Selfishly, unapologetically sober


I was talking to someone the other day who is a giver. They said they feel like they are being selfish in recovery. Because going to a meeting for an hour a couple of times a week is taking her from her family.

If you want to get sober, you have to learn to be sober selfish. Which is totally different from being a selfish addict. Do you think your addiction wasn’t selfish as shit? Ya. Super selfish. You only cared about you, and your fix. So why, now, do you think it is selfish to care about you and sobriety?
Honestly, I prefer sober selfish. I am finding time for what I want to find time for, instead of blowing everyone and everything off for the bar.
I am making time for me. For my mental , and physical health. For my relationships to heal, I had to heal. But I had to do it for me. My sobriety journey has nothing to do with anyone else. It is all about me, so I need to be selfish.

Go be selfish, because you already were selfish. This time it’s just for a good reason.

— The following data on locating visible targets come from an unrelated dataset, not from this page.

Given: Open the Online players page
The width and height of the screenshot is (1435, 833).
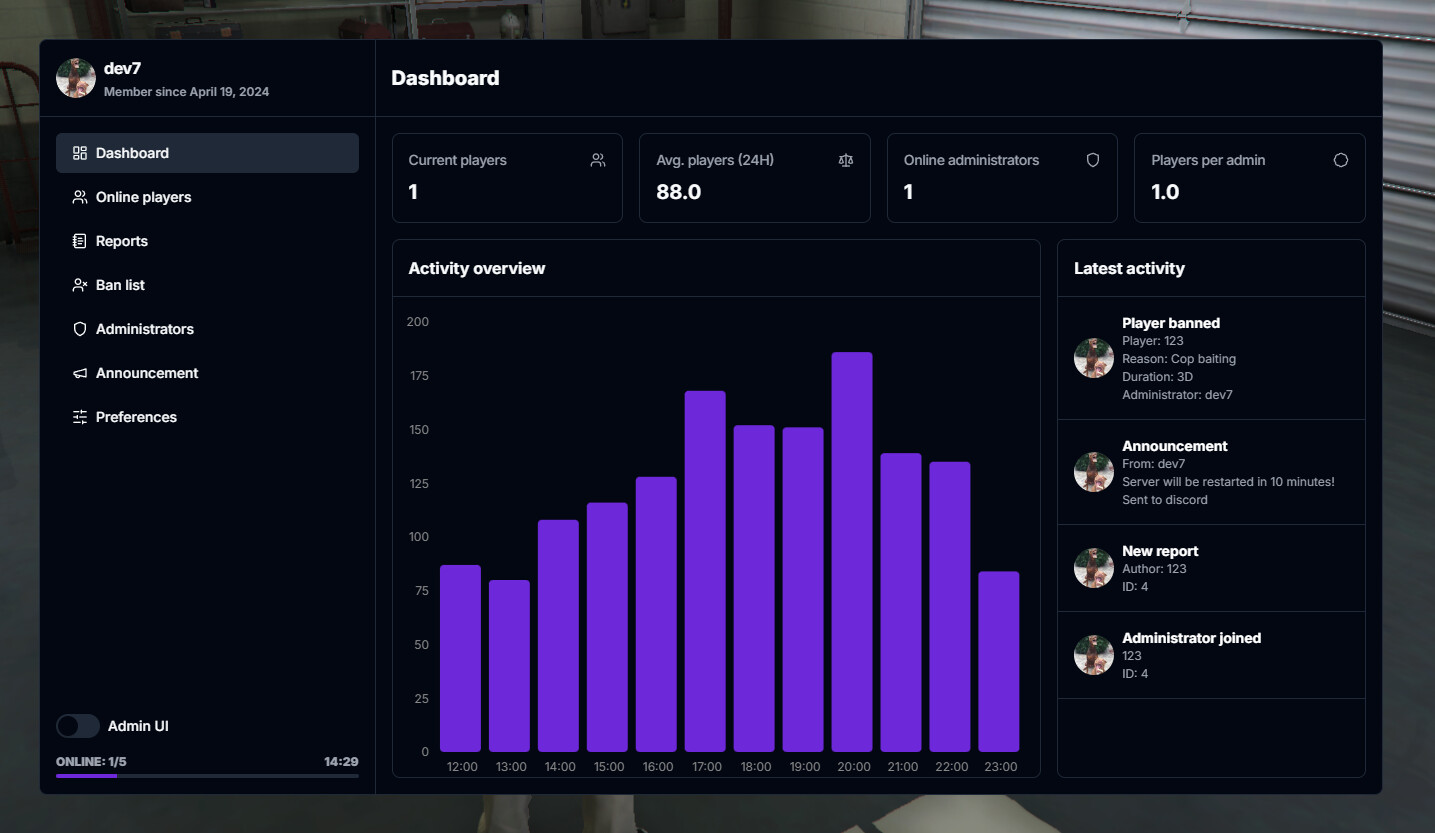Looking at the screenshot, I should tap(143, 196).
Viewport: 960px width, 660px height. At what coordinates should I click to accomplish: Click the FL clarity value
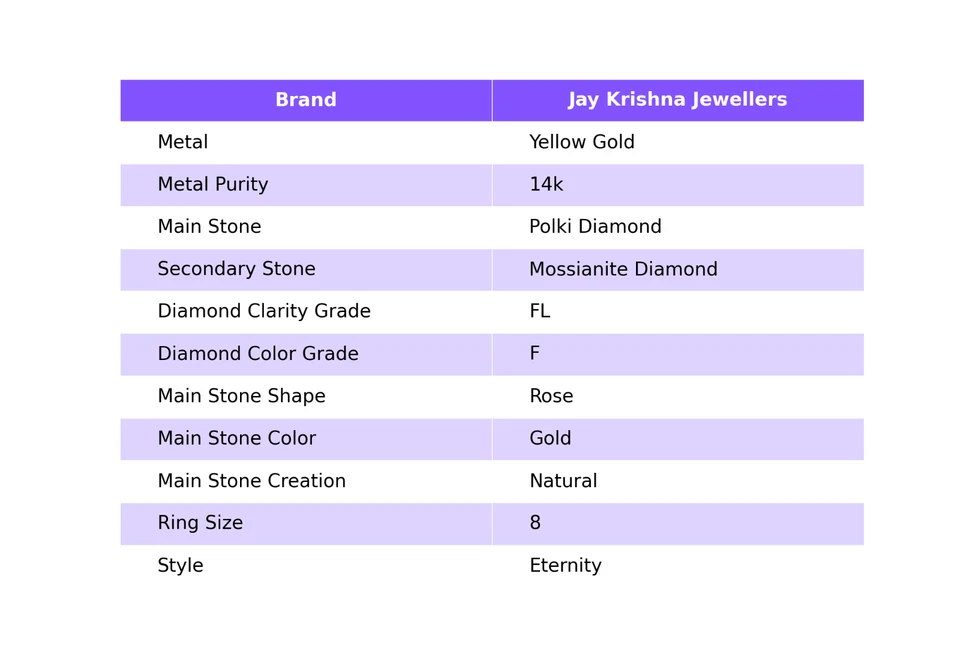(x=539, y=311)
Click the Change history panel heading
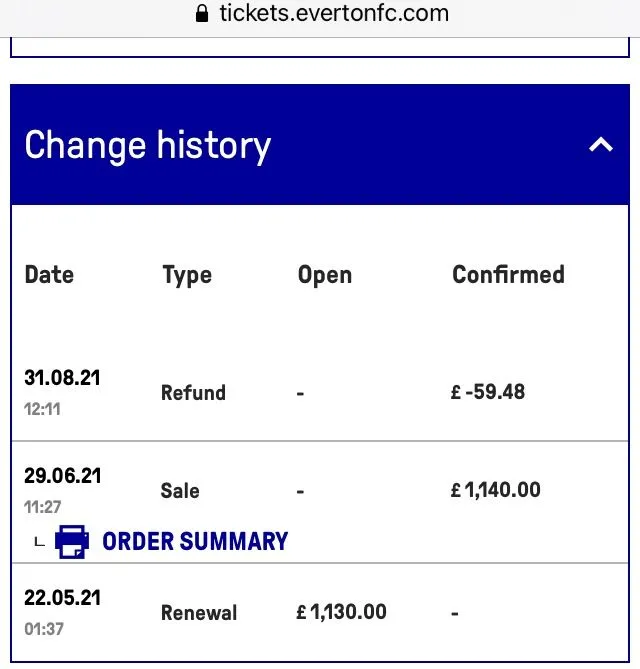640x669 pixels. (148, 146)
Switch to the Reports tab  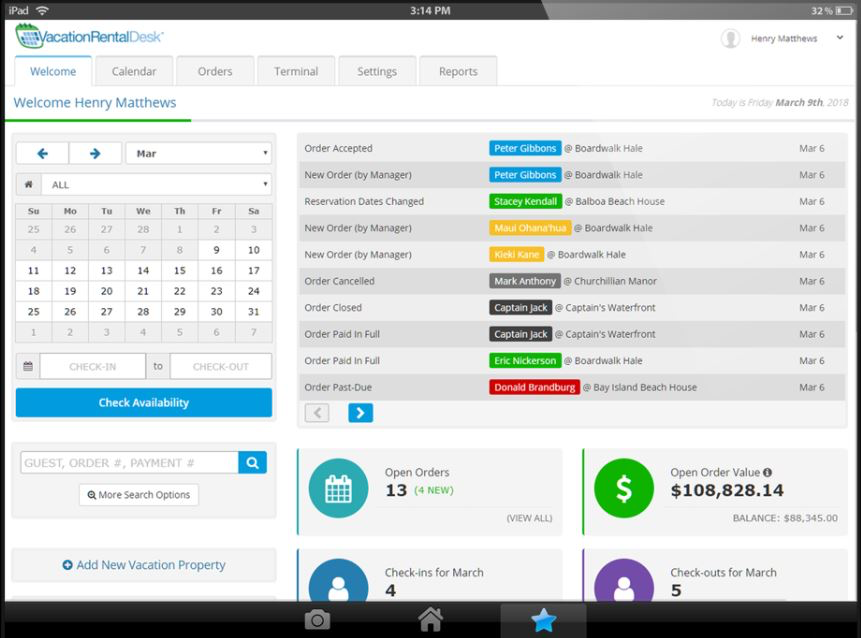pyautogui.click(x=458, y=71)
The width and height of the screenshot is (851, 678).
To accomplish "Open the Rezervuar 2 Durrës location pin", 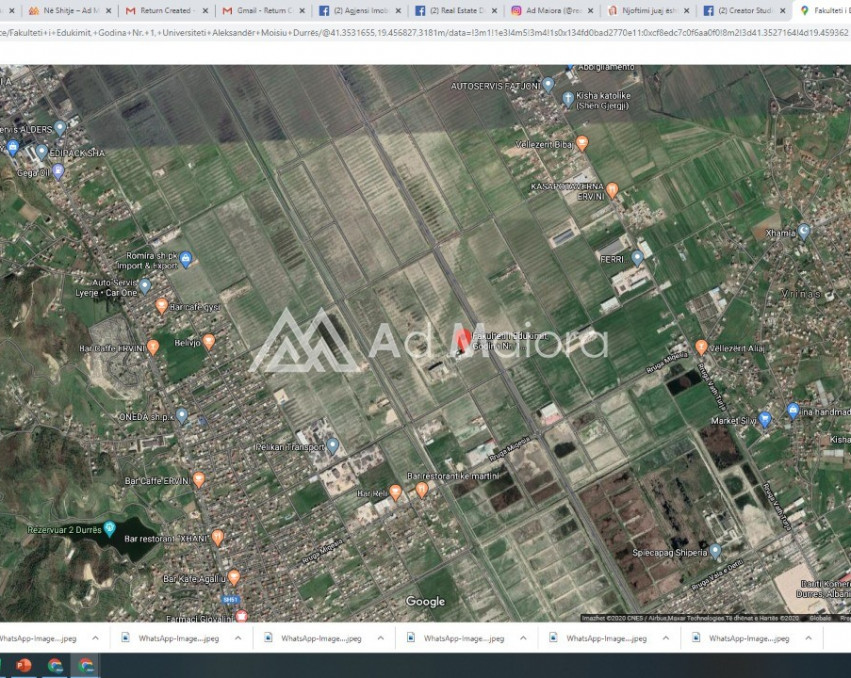I will click(x=110, y=527).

I love this! Initially, I felt just as the woman you referenced. I felt selfish for taking an hour away from my husband and boys in the evenings and asking my husband to get them to bed by himself. As my mind cleared a little, I realized that it was exponentially more important to take that hour rather than to constantly be the broken, empty shell of a person I was. I was absolutely no good to them hungover, depressed and irritable. Now they get the very best of me for 161 hours a week. Seven hours can selfishly be mine.

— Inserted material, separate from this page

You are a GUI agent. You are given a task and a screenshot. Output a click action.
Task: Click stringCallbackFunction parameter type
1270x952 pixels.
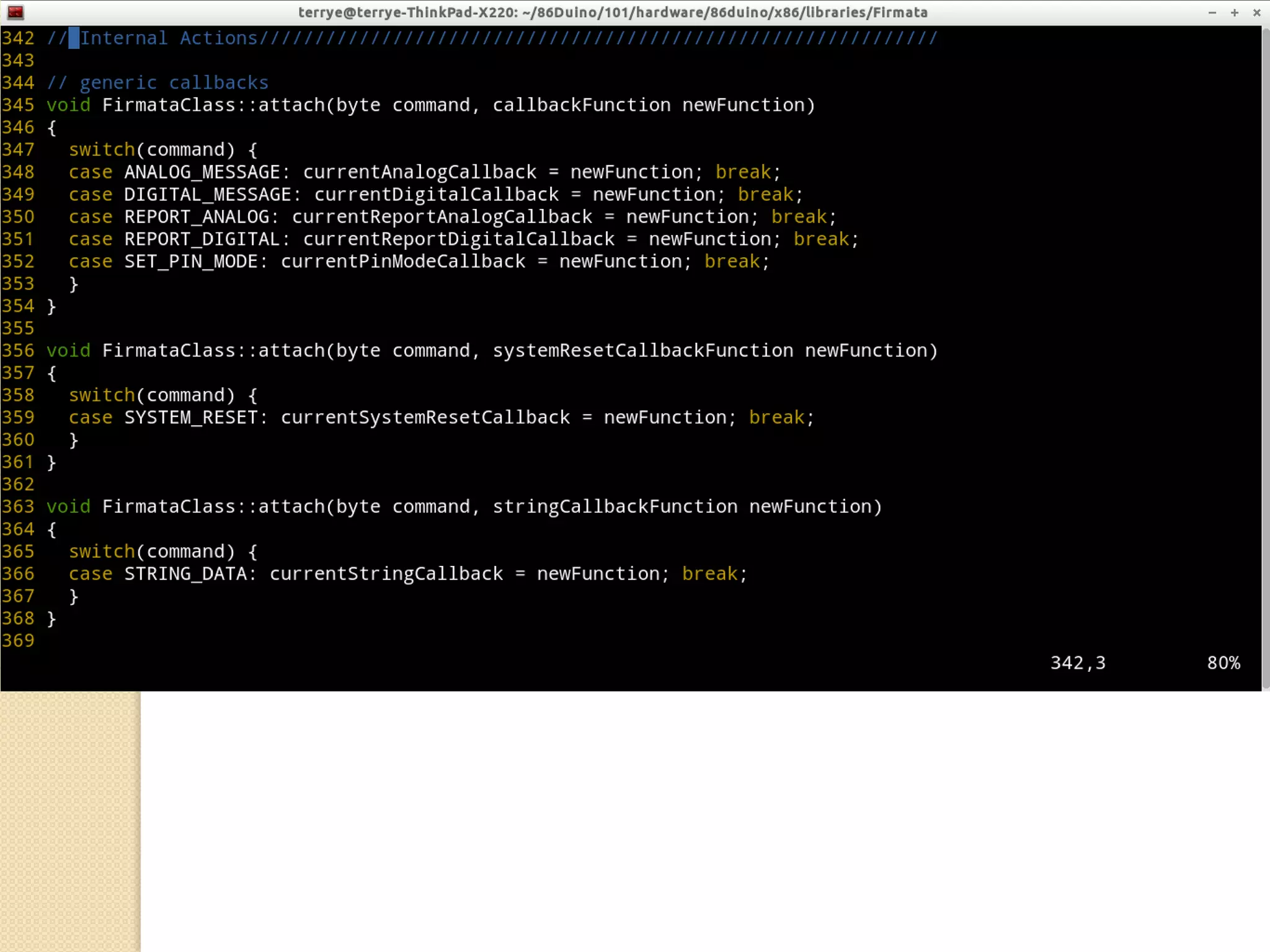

Self-improvement is not selfish. Taking care of one’s own health, is not selfish. Taking time to settle the soul, is not selfish. Why? Because it can make you better. A better parent, spouse, friend, employee, boss, citizen. The better you are, the better you give.

Even scripture encourages believers to treat their bodies as “temples”, to eat well, avoid excess, rest, and take time to be alone with the Lord.

If I thought as this woman thought, I am being selfish for practicing martial arts, because classes take 4-6 hours a week away from my family in the evenings, the money spent on classes and equipment diverted from some other “need” My wife and daughter would disagree. They like me sober, not red-lining out on stress, and in good health. I can’t be the husband and father that they need, if I am drunk, stressed out, or dead.


Amen! Love your attitude! I offer no apologies for being sober or what it takes to remain sober. I don’t care if it makes other people uncomfortable when I refuse to drink. It’s not about them and I refuse to let it be. It’s about wanting to be alive today and that means being sober no matter what.


I am also a giver… so it is hard. But I learned the lesson from a student of mine, when I was at my peak of work stress, a student told me “you have to take care of yourself if you want to be able to take care of others… that’s why on a flight they tell you to put the mask on yourself first.” In that moment she was the teacher and I was the student.


Spot on. We need to take care of ourselves first by any means. Its like when you are on an airplane, and they say to put on your own oxygen mask first before assisting others. If you don’t help yourself, how can you help anyone else?

I’m going to a wedding in 2 weeks in Scotland. My best friend and his soon-to-be-wife. Open bar. My first real challenge, this go around. I feel confident enough in my choice to not drink that I will still be going. My gf will be there to support me too, she knows my choice and how serious i am about it. I’m also driving us there, so thats another deterrent…no way am i risking a DUI, especially in a foreign country. However, I’ve made it clear that if I say we’ve gotta leave – then i mean it, we gotta leave. Doesn’t matter if we are 2 hours into the reception or 10 minutes.

That may seem selfish to others from the outside looking in, but I am protecting this for me, not for them.


Woops! I typed my response up before i read yours, used the same analogy. Its a good one! :slight_smile:


Lol indeed!


I had a few weddings over the last year and a half, and many of them understood why I would bow out once the drinking really started up. They were just glad I came in the first place.